3. Sensitive data handling is a manual step

These teams deal with confidential documents constantly, but redaction and compliance checks still happen by hand.

“We handle confidential data often, and redacting it is still a manual task.”

— HMW Statement

How might we create a single workspace where users can upload multiple documents, extract insights, and perform actions without switching between tools?

— User Journey

Mapping the document workflow with MyAviator

I mapped the end to end document workflow to understand how users upload, review, summarize, redact, and share files. This helped us identify where manual effort and tool switching slowed them down.

— Scoping

Where we chose to focus

The workflow and the research pointed at the same two stages, so that's where we put MyAviator.

Review Stage

How might we help users quickly understand large sets of documents without manually reading everything?

Action Stage

How might we make it effortless for users to summarize, redact, translate, and export documents in one place?

Why didn’t we build it as a general AI chatbot? Users are familiar with conversational AI. So why not make MyAviator fully open ended?

From a product perspective

Users were working with documents, not looking for a chatbot. We wanted to help them complete common tasks faster instead of starting every interaction from scratch.

From a user perspective

Users already knew which documents they wanted to work with. They wanted quick actions like summarizing, translating, or finding information without long back-and-forth conversations.

— Solution #1 - Guided Actions

Improving first-try output quality

When people asked open-ended questions across several documents, the answers were all over the place. So instead of making them engineer the perfect prompt, I gave them set actions for the common jobs: summarize, detect sensitive data, translate, generate a podcast. Pick the action, get a reliable answer on the first try.

— Solution #2 - Spaces

Creating context before action

Working across a lot of files, people kept losing context, and results shifted depending on what happened to be selected. So I built Spaces: a focused place where you gather related documents and run actions on just those files. Each Space holds its own context, so the answers stay grounded in the set you actually care about.

— Solution #3 - Multi File Intelligence

Understanding documents together

People were comparing information across files in their heads, one document open while scrolling another. I let them run a single action across several selected files at once, so the tool does the pulling-together instead of the person. No more copying findings into a separate doc just to make sense of them.

— Solution #4 - Mobile Version

Designed for on the go use

On mobile, people behaved completely differently.
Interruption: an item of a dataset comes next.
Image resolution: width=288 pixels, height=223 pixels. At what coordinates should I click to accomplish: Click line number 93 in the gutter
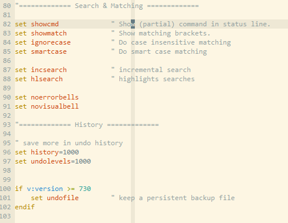click(7, 125)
Nobody uploads files or sets up Spaces on a phone, they listen to outputs on their commute. So the mobile experience leans into exactly that: audio summaries and saved content, ready to play. The point was to make MyAviator useful even when you're nowhere near your desk.
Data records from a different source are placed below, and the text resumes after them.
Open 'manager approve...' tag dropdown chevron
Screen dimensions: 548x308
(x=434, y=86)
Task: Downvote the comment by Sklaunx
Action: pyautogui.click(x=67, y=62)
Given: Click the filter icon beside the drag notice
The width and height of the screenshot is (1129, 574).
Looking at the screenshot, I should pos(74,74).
Mobile is built for consumption, not creation.


Users can instantly listen to insights or revisit saved items. no setup needed.

Optimized for quick sessions.


Open → Resume → Listen.
No heavy workflows, no distractions.

— Reflection

What I learned from this project

MyAviator taught me what it actually takes to build AI inside enterprise constraints. Accuracy, privacy, and reliability aren't things you bolt on later. Every decision sat between what users wanted and what the system could honestly deliver.
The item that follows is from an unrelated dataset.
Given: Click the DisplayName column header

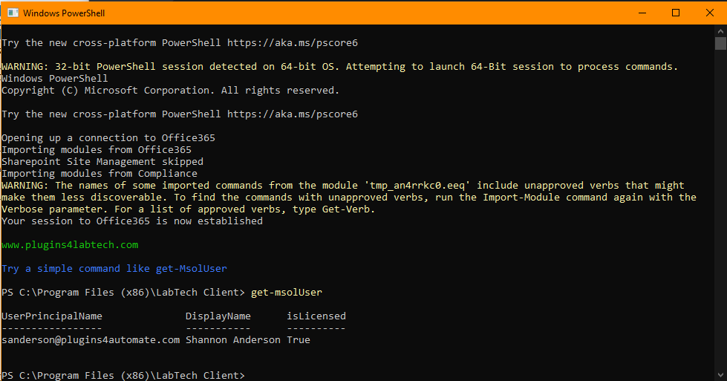Looking at the screenshot, I should [218, 316].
The other lesson: lock scope early and stay close to engineering, so you don't end up promising AI magic you can't ship.

✅ What went well:

Clarified complex document workflows early, reducing scope debates and stakeholder misalignment

Maintained close collaboration with product and engineering throughout evolving scope discussions

⚠️ What could be improved:

Overestimated AI capability in early exploration. A title suggestion feature produced low relevance results and was removed after validation.

Did not prioritize onboarding early enough, which impacted first time user clarity and feature adoption.